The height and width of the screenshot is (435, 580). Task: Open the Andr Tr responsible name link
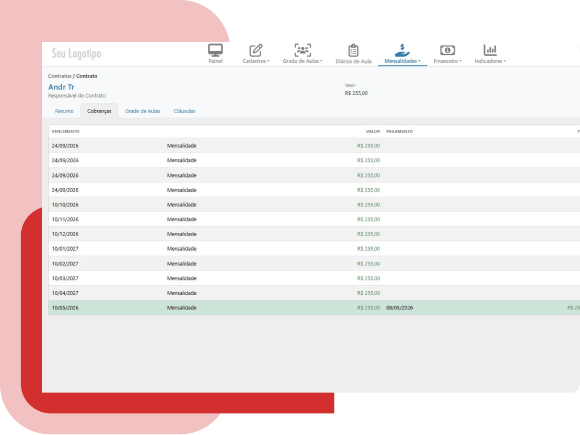pos(61,87)
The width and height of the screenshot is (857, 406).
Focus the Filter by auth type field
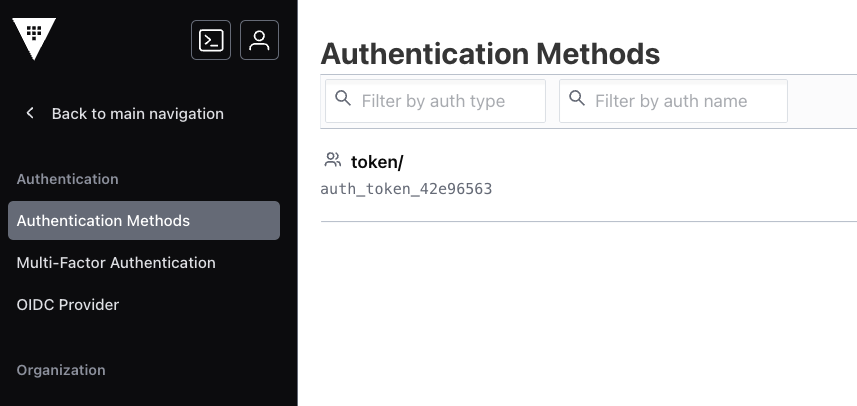pyautogui.click(x=445, y=101)
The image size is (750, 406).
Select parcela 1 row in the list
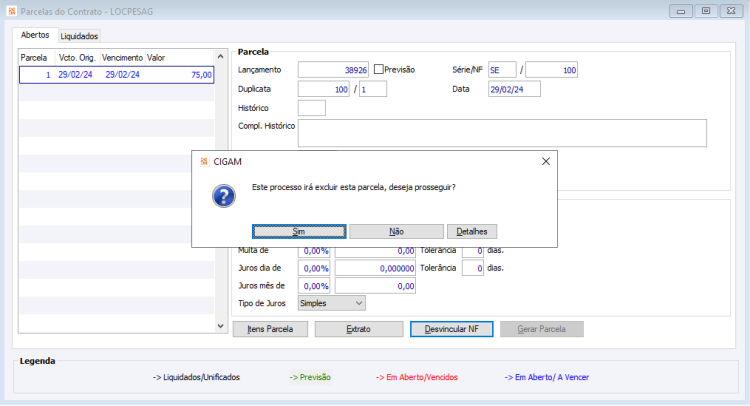pyautogui.click(x=116, y=75)
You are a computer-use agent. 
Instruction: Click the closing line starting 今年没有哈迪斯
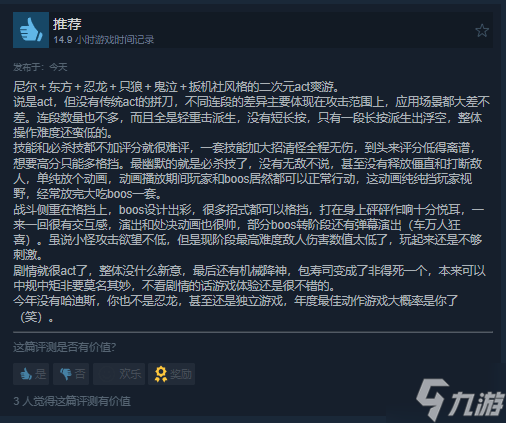[236, 309]
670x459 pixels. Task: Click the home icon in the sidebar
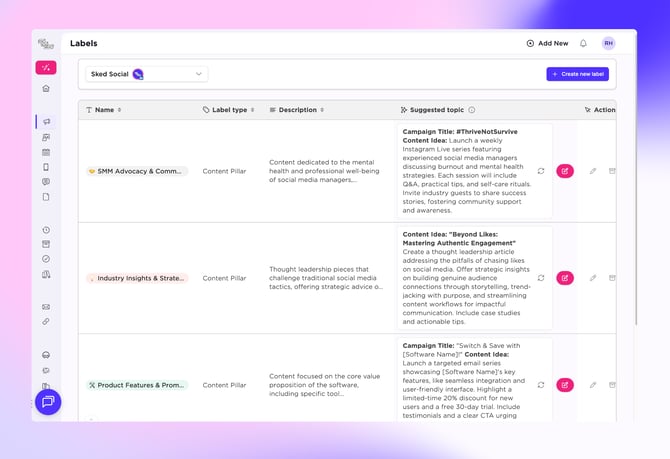click(46, 88)
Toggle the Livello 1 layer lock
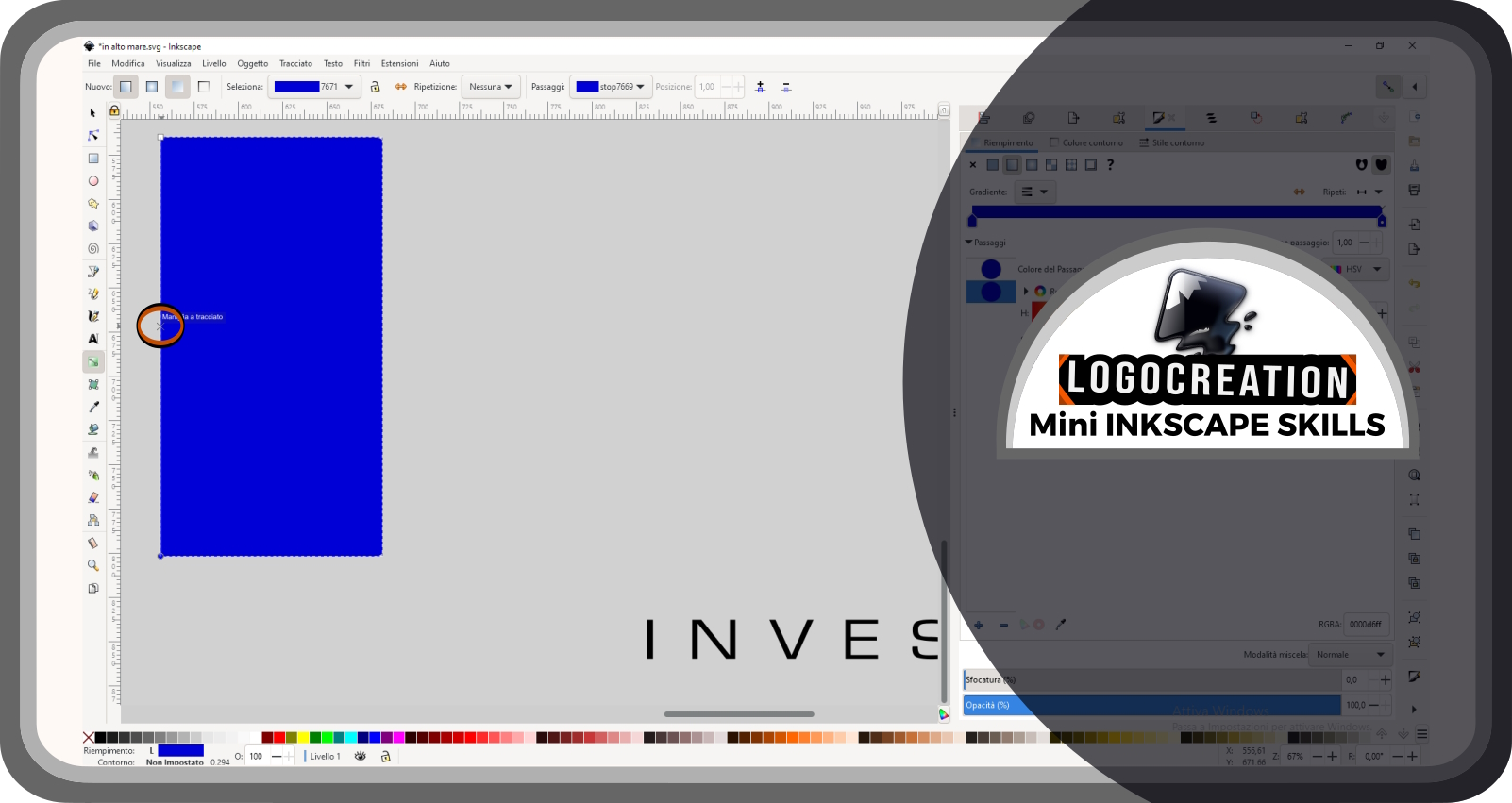 click(x=385, y=756)
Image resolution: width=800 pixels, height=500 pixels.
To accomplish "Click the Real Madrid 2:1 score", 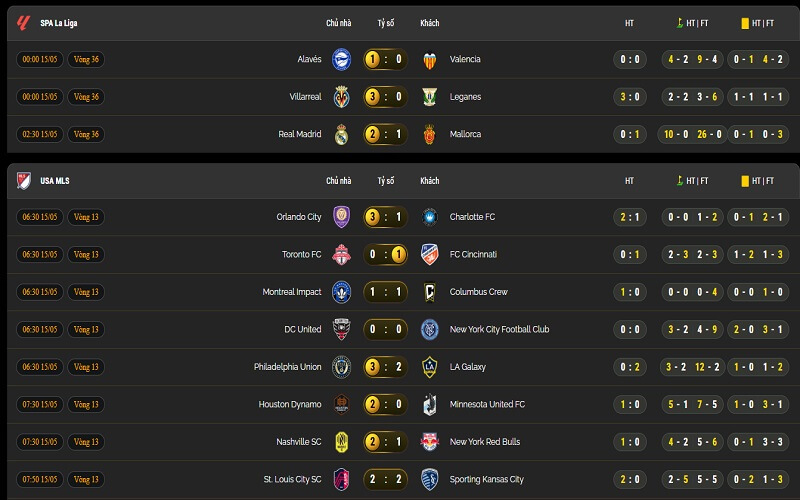I will coord(386,134).

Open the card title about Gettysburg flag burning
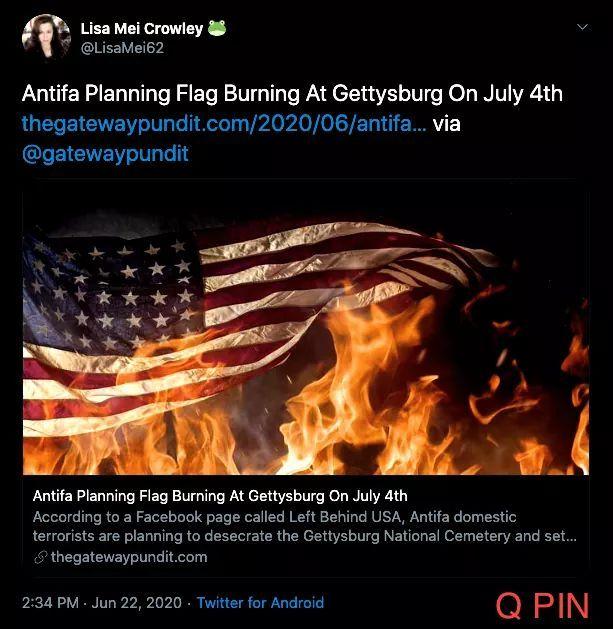pyautogui.click(x=220, y=496)
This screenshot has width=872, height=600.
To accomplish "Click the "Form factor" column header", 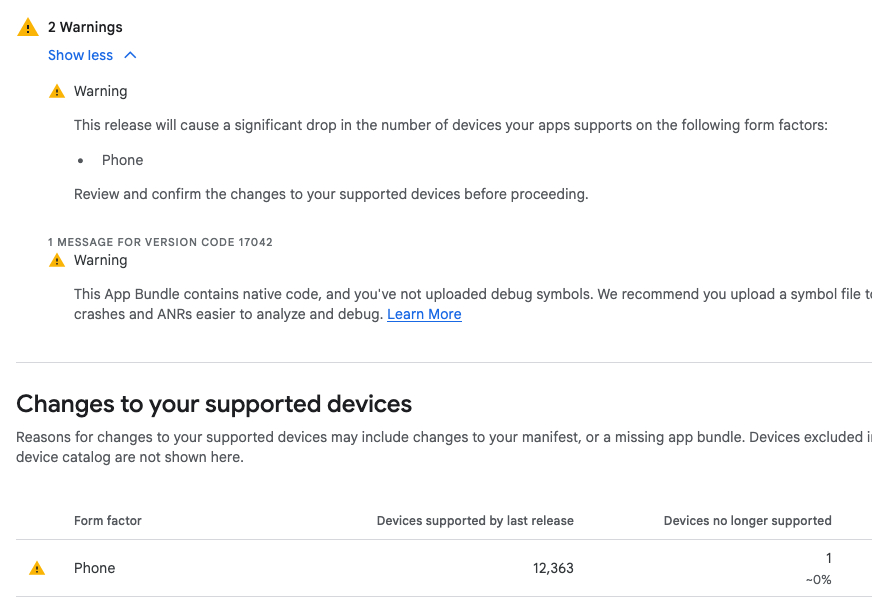I will point(108,520).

■ ■ ■ ■ ■

* AIM OF THE EXERCISE
Starting at the line that contains "You are a computer-use agent." and ending at the line that contains "Image resolution: width=800", transcribe the material above exactly, excluding pictures.

* EXERCISE OUTPUT
You are a computer-use agent. 
Instruction: Click the closing line starting 今年没有哈迪斯
[236, 309]
670x459 pixels. Task: Click the home icon in the sidebar
click(46, 88)
Toggle the Livello 1 layer lock
 click(x=385, y=756)
Image resolution: width=800 pixels, height=500 pixels.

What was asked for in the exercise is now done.